UDFs should avoid relying on shared state across calls to the handler method. However, there are two situations in which you might want a UDF to store shared state:

  • Code that contains expensive initialization logic that you do not want to repeat for each row.

  • Code that leverages shared state across rows, such as a cache.

If you need to share state across multiple rows, and if that state does not change over time, then use a constructor to create shared state by setting instance-level variables. The constructor is executed only once per instance, while the handler is called once per row, so initializing in the constructor is cheaper when a handler processes multiple rows. And because the constructor is called only once, the constructor does not need to be written to be thread-safe.

If your UDF stores shared state that changes, then your code must be prepared to handle concurrent access to that state.

For more information about parallelism and shared state, refer to Understanding parallelization and Storing JVM state information in this topic.

Understanding parallelization

To improve performance, Snowflake parallelizes both across and within JVMs.

Parallelizing across JVMs

Snowflake parallelizes across workers in a warehouse. Each worker runs one (or more) JVMs. This means that there is no global shared state. At most, state can be shared only within a single JVM.

Parallelizing within JVMs

  • Each JVM can execute multiple threads that can call the same instance’s handler method in parallel.

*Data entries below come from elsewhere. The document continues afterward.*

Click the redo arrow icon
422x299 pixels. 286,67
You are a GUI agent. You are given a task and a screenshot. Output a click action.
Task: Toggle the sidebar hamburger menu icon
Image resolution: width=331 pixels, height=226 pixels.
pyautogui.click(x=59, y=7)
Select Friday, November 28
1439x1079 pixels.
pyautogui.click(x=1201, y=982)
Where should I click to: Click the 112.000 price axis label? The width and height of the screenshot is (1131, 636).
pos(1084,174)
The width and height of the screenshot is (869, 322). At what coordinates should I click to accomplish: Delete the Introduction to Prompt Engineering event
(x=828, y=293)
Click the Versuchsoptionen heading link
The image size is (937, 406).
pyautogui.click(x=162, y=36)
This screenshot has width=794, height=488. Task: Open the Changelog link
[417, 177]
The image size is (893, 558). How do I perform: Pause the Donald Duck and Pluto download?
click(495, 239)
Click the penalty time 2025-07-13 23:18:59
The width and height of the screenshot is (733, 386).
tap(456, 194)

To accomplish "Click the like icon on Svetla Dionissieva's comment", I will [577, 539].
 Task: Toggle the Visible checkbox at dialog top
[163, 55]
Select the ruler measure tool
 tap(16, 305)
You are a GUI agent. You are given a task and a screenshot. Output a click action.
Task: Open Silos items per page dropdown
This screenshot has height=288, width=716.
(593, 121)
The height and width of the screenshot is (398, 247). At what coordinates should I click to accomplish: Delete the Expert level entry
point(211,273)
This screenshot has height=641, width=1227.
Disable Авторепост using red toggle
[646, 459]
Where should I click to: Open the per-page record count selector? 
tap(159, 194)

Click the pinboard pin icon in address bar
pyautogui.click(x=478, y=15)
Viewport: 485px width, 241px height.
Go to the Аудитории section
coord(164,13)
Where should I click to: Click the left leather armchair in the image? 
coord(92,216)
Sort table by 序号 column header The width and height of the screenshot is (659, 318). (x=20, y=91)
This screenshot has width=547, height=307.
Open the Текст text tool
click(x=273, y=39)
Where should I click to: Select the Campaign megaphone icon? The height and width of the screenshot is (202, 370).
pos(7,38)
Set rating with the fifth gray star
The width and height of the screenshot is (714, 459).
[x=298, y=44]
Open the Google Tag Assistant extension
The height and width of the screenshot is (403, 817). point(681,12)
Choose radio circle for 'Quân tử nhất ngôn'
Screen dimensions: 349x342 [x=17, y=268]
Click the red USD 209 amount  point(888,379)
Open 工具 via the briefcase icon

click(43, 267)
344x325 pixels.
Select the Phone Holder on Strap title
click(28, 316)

This means that each handler method needs to be thread-safe.

  • If a UDF is IMMUTABLE and a SQL statement calls the UDF more than once with the same arguments for the same row, then the UDF returns the same value for each call for that row.

    For example, the following returns the same value twice for each row if the UDF is IMMUTABLE:

    SELECT my_scala_udf(42), my_scala_udf(42) FROM table1;
    
    Copy

    If you would like multiple calls to return independent values even when passed the same arguments, and if you do not want to declare the function VOLATILE, then bind multiple separate UDFs to the same handler method.

    You might do this using the following steps.

    1. Create a JAR file named @udf_libs/rand.jar with the following code:

      class MyClass {
      
          var x: Double = 0.0
      
          // Constructor
          def this() = {
              x = Math.random()
          }
      
          // Handler
          def myHandler(): Double = x
      }
      
      Copy
    2. Create the Scala UDFs as shown below.

      These UDFs have different names, but use the same JAR file and the same handler within that JAR file.

      CREATE FUNCTION my_scala_udf_1()
        RETURNS DOUBLE
        LANGUAGE SCALA
        IMPORTS = ('@udf_libs/rand.jar')
        HANDLER = 'MyClass.myHandler';
      
      CREATE FUNCTION my_scala_udf_2()
        RETURNS DOUBLE
        LANGUAGE SCALA
        IMPORTS = ('@udf_libs/rand.jar')
        HANDLER = 'MyClass.myHandler';
      
      Copy
    3. Use the following code to call both UDFs.

      The UDFs point to the same JAR file and handler. These calls create two instances of the same class. Each instance returns an independent value, so the example below returns two independent values, rather than returning the same value twice:

      SELECT my_scala_udf_1(), my_scala_udf_2() FROM table1;
      
      Copy

Storing JVM state information

One reason to avoid relying on dynamic shared state is that rows are not necessarily processed in a predictable order. Each time a SQL statement is executed, Snowflake can vary the number of batches, the order in which batches are processed, and the order of rows within a batch. If a scalar UDF is designed so that one row affects the return value for a subsequent row, then the UDF can return different results each time that the UDF is executed.